Objectives: To describe the Health Resources and Services Administration's Quality Improvement Award (QIA) program, award patterns, and early lessons learned.
Study setting: 1413 health centers were eligible for QIA from 2014 to 2018.
Study design: We assessed cumulative QIA funding earned and modified funding excluding payments for per-patient bonuses, electronic health record (EHR) use, patient-centered medical home (PCMH) accreditation, and health information technology. We compared health centers on rural/urban location, PCMH accreditation, EHR reporting, and size.
Data collection: Organizational and quality measures are reported in the Uniform Data System, QIA program data.
Principal findings: Average cumulative funding was higher for health centers that were not rural (USD 380,387 [± USD 233,467] vs. USD 303,526 [± USD 164,272]), had PCMH accreditation (USD 401,675 [± USD 218,246] vs. USD 250,784 [± USD 144,404]), used their EHR for quality reporting (USD 374,214 (± USD 222,866) vs. USD 331,150 (± USD 198,689)), and were large (USD 435,473 (± USD 238,193) vs. USD 270,681 (± USD 114,484) an USD 231,917 (± USD 97,847) for small and medium centers, respectively). There were similar patterns, with smaller differences, for average modified payments.

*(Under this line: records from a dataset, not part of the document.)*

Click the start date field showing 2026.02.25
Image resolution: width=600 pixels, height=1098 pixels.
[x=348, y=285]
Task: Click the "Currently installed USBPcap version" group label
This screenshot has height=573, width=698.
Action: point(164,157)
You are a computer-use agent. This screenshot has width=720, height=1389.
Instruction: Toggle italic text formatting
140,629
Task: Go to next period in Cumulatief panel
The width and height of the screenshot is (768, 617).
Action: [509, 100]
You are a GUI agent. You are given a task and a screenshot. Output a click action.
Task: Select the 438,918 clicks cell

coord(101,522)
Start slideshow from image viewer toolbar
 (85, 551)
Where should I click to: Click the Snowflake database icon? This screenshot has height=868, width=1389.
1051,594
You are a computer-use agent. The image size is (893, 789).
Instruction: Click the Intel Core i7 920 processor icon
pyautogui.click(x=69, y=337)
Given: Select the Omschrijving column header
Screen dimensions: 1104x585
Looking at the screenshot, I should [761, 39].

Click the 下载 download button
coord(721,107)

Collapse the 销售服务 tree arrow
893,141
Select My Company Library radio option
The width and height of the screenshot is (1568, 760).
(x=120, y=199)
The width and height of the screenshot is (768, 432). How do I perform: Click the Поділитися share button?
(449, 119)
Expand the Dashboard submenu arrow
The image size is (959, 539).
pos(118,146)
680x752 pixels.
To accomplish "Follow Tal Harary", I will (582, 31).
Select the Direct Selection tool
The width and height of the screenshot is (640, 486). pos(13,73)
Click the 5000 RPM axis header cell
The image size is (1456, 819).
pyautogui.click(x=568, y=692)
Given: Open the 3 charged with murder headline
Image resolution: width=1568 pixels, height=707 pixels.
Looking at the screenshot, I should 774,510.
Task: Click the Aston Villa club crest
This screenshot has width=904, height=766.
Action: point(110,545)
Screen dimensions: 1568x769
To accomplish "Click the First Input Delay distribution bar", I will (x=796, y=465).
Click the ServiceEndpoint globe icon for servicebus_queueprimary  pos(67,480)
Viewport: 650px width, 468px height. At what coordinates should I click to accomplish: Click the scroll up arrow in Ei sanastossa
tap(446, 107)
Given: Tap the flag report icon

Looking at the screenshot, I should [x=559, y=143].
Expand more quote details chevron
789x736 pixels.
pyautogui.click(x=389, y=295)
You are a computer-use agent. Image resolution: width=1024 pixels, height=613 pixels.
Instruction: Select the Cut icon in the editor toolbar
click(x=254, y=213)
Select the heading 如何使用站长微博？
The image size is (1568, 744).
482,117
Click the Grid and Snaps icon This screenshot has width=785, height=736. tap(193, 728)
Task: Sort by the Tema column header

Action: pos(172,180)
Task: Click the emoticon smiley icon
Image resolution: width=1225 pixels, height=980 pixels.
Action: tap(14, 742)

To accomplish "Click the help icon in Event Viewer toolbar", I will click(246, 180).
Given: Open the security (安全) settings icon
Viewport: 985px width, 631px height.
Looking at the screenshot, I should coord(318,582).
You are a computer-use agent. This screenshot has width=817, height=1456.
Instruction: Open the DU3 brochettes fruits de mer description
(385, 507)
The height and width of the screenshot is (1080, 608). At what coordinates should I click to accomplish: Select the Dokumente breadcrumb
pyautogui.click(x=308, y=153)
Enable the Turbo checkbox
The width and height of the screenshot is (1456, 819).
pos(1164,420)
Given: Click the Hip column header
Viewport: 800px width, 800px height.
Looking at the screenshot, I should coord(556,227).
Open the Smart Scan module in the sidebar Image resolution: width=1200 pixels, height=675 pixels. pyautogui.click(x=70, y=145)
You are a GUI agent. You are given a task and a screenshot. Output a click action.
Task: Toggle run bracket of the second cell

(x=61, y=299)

Conclusions: QIA is an important feasible initiative to introduce value-based payment principles to health centers. Early lessons for program design include announcing award criteria in advance and focusing on a smaller number of priority targets.
Keywords: equity; federally qualified health center; health disparities; pay for performance; quality improvement; safety net; value-based payment.